START Materials provided
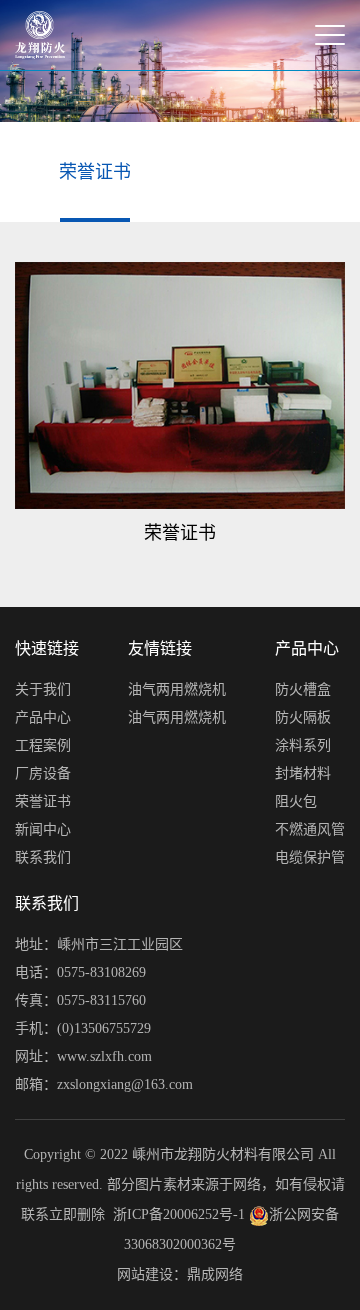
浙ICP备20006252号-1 (179, 1214)
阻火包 (296, 801)
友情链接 (160, 648)
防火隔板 (303, 717)
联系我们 (43, 857)
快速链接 (47, 648)
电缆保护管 (310, 857)
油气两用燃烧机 (177, 689)
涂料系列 (303, 745)
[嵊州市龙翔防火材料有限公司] (40, 35)
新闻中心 (43, 829)
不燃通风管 (310, 829)
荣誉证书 (95, 172)
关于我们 (43, 689)
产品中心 (43, 717)
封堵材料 (303, 773)
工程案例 (43, 745)
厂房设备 (43, 773)
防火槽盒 (303, 689)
END Materials provided
| Instructions to follow |
Reproduce, unchanged, the line containing "油气两用燃烧机 (177, 689)" and each line after it through the end of the listing above, and nothing else.

| Response area |
油气两用燃烧机 (177, 689)
涂料系列 (303, 745)
[嵊州市龙翔防火材料有限公司] (40, 35)
新闻中心 (43, 829)
不燃通风管 (310, 829)
荣誉证书 (95, 172)
关于我们 (43, 689)
产品中心 (43, 717)
封堵材料 (303, 773)
工程案例 (43, 745)
厂房设备 (43, 773)
防火槽盒 (303, 689)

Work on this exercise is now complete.